Предоставленный текст –
АДРЕСАТЫ ЛИТЕРАТУРНОЙ КРИТИКИ И.А. ИЛЬИНА
М.Р. Тарасова
Кафедра русской и зарубежной литературы Сахалинский государственный университет Ул. Ленина, 290, Южно-Сахалинск, Россия, 693000
В статье рассматривается типология адресатов литературной критики И.А. Ильина и формы реализации основных связей в коммуникации «литературный критик — его посредники и оппоненты».
Критик, по И.А. Ильину, прежде всего — читатель, художественно-аналитический читатель, ищущий встречи с автором «на глубине прорекающейся тайны». Читать, по его мнению, значит «верно и чутко воспринимать ткань слов (эстетическую материю), легко и покорно усваивать творческое видение художника (его эстетический акт), точно и лепко воспринимать описываемые им картины внешнего и внутреннего мира (эстетические образы) и с духовной зоркостью проникать до того главного помысла, из которого рождено все произведение (до эстетического предмета)» [2. С. 191]. Ильин утверждал даже, что по чтению можно узнать человека, ибо каждый из нас есть то, что он читает; и каждый есть то, как он читает [1. С. 92].
Искусству чтения Ильин посвятил многие вдохновенные страницы. Он пишет об этом во вступлении к книге «Я вглядываюсь в жизнь» (1938), во введении к главному своему труду по литературной критике — книге «О тьме и просветлении» (1939; 1959), в предисловии к книге «Поющее сердце» (1943), в других сочинениях, пытаясь внушить, подчеркнуть главное: чтение есть художественное творчество, а читатель есть соучастник творческого процесса, со-художник [2. С. 187].
Основной адресат И.А. Ильина — критика / читателя — собственно читатель, единомышленник или оппонент, который, по классификации А.М. Штейн-гольд, может быть «молчаливым собеседником» (наиболее часто встречающийся у Ильина вариант), носителем определенной точки зрения и «персонажем» (очерковый образ с известной долей беллетризации).
«Молчаливый собеседник» — это читатель, на чье незримое присутствие рассчитана вся система логических и эмоциональных доводов автора, но о факте существования которого свидетельствуют только обращения к нему критика [6. С. 71]. Читатель, образ мыслей которого становится составной частью диалога с критиком (носитель определенной точки зрения) реализуется в тексте введением цитат, пересказом его взглядов, выражением экспрессивной позиции критика по отношению к своему собеседнику [6. С. 71]. В одном из писем к П.Б. Струве (28 октября 1925 года) И.А. Ильин так описывает своего адресата-идеолога (не литературного, правда, «профиля»): «...превосходный человек, имеет верные и вовсе не отвратные предпосылки, но предлагает (по глупости?) аграрную рес-
таврацию» [4. С. 147]. Очерковый читатель («персонаж») помимо определенного мировоззрения имеет соответствующие характеристические черты (социальнобытовые, культурно-этнографические, сословные, возрастные и т.д.).

Исходные данные –
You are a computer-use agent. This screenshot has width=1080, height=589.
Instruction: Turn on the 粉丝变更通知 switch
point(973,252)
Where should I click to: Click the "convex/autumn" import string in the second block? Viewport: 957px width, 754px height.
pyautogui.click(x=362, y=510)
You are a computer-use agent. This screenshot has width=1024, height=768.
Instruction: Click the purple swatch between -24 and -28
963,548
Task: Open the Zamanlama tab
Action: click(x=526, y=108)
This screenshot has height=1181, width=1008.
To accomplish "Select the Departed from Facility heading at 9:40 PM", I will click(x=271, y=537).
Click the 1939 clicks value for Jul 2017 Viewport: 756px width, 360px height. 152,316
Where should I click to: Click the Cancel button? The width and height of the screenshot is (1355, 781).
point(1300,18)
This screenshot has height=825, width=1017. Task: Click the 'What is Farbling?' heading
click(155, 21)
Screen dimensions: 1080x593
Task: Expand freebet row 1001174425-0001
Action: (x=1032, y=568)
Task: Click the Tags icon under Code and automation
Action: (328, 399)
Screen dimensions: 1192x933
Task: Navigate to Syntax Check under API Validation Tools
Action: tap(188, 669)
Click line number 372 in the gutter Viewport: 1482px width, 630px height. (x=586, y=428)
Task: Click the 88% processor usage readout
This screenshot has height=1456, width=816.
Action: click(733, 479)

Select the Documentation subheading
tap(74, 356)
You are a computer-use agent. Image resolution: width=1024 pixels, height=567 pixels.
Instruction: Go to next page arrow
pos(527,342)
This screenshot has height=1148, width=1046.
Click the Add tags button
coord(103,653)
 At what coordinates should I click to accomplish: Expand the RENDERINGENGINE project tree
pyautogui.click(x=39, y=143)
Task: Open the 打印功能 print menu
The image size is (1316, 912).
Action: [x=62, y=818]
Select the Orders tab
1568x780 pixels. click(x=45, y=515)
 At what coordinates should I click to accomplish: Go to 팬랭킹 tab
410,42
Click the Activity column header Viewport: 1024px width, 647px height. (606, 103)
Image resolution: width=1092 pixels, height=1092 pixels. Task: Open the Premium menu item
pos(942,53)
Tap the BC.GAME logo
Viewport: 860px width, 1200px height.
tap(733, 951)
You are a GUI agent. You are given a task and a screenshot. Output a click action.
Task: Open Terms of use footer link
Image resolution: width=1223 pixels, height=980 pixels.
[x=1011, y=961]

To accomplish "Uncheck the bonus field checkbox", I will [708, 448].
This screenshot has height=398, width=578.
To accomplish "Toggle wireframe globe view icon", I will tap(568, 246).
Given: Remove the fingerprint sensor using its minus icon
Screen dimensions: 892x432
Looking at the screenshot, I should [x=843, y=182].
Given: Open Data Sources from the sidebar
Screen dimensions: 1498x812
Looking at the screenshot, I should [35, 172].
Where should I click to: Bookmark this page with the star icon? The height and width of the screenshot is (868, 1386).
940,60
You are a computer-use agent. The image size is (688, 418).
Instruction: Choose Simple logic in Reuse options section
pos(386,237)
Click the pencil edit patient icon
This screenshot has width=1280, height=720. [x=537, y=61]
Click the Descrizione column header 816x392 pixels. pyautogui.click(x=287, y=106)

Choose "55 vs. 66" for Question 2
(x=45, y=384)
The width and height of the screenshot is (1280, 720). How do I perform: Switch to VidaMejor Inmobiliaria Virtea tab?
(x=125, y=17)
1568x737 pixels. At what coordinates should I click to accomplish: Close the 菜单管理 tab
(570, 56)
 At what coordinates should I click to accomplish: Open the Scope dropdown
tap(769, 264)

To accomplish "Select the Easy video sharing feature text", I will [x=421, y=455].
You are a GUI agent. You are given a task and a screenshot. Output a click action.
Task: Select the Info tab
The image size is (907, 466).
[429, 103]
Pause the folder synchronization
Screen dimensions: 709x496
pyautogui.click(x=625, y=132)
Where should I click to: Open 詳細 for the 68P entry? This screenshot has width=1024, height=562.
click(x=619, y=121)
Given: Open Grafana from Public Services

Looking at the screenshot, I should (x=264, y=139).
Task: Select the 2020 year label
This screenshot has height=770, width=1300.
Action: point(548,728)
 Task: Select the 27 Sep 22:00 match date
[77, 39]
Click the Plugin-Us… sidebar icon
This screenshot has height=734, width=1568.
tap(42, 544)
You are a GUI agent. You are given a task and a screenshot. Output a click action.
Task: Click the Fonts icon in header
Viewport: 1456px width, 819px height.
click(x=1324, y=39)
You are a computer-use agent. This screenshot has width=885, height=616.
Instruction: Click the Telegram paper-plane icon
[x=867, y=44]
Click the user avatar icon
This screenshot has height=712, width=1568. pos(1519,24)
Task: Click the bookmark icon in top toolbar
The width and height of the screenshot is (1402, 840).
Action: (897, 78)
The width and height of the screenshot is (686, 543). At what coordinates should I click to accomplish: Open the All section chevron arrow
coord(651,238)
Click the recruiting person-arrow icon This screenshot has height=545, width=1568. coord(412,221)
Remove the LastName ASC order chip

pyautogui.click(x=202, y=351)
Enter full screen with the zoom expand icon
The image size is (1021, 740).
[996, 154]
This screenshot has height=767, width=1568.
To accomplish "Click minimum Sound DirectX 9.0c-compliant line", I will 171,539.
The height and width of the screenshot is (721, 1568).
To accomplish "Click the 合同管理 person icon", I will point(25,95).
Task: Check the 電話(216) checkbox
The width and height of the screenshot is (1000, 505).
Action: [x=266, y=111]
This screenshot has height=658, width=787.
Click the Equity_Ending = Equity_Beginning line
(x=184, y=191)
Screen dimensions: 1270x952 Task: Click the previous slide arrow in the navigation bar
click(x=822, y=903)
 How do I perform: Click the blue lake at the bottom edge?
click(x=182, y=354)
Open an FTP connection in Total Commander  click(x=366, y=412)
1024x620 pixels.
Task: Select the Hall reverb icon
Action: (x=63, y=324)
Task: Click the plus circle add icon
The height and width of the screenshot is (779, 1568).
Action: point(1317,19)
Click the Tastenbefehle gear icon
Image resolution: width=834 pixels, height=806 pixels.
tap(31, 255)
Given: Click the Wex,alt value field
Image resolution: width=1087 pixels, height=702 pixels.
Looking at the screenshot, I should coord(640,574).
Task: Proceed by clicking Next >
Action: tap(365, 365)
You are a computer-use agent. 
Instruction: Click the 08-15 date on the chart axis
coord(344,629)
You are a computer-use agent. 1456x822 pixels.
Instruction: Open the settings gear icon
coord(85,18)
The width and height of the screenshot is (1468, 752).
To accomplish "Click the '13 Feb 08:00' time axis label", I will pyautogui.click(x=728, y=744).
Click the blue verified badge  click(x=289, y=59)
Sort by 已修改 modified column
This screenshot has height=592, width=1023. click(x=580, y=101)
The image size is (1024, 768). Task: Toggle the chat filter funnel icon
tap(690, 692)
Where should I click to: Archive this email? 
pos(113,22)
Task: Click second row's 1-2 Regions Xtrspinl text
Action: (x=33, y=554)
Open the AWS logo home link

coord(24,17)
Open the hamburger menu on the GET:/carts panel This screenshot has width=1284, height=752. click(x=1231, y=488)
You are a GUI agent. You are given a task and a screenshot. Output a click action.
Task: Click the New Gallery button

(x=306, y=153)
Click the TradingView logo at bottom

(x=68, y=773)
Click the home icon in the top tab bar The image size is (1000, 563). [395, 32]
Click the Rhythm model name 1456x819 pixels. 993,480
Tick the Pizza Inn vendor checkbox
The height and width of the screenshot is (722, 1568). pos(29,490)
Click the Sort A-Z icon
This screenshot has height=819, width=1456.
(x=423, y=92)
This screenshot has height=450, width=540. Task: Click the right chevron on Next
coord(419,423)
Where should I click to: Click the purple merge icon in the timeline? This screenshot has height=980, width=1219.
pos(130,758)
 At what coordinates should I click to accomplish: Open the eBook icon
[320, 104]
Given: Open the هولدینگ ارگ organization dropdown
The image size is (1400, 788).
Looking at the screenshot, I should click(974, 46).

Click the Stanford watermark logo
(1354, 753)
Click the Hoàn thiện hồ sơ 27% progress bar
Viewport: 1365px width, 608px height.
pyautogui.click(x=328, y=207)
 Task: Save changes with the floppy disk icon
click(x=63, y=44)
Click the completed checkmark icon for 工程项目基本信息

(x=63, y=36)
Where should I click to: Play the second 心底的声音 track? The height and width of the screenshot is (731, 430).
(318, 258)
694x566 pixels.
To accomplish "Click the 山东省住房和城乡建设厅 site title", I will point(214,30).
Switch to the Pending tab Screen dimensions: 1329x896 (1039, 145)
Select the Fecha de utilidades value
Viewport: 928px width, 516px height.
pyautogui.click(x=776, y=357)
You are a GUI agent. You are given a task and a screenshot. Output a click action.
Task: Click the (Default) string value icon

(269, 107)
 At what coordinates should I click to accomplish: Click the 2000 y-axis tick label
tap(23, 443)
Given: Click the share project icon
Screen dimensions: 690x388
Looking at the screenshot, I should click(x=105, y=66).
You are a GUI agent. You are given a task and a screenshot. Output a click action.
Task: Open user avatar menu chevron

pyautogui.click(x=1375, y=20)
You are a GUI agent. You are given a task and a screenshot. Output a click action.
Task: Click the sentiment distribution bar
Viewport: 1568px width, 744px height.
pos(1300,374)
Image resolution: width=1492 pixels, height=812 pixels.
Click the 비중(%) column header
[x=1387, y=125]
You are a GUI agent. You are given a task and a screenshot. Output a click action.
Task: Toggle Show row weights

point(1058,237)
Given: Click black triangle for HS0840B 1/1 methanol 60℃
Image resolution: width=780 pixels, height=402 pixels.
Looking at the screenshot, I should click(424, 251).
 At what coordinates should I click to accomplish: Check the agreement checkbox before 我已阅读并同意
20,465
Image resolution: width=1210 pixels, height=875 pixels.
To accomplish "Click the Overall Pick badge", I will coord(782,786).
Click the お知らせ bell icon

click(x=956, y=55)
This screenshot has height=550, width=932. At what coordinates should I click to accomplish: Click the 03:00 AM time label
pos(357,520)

Поставленная задача – Как будет выглядеть фрагмент статьи, начиная со слов «Искусству чтения Ильин» и далее вплоть до слов «известной долей беллетризации).», если обновить его, заменив «вдохновенные» на «яркие»?

Правильный ответ –
Искусству чтения Ильин посвятил многие яркие страницы. Он пишет об этом во вступлении к книге «Я вглядываюсь в жизнь» (1938), во введении к главному своему труду по литературной критике — книге «О тьме и просветлении» (1939; 1959), в предисловии к книге «Поющее сердце» (1943), в других сочинениях, пытаясь внушить, подчеркнуть главное: чтение есть художественное творчество, а читатель есть соучастник творческого процесса, со-художник [2. С. 187].
Основной адресат И.А. Ильина — критика / читателя — собственно читатель, единомышленник или оппонент, который, по классификации А.М. Штейн-гольд, может быть «молчаливым собеседником» (наиболее часто встречающийся у Ильина вариант), носителем определенной точки зрения и «персонажем» (очерковый образ с известной долей беллетризации).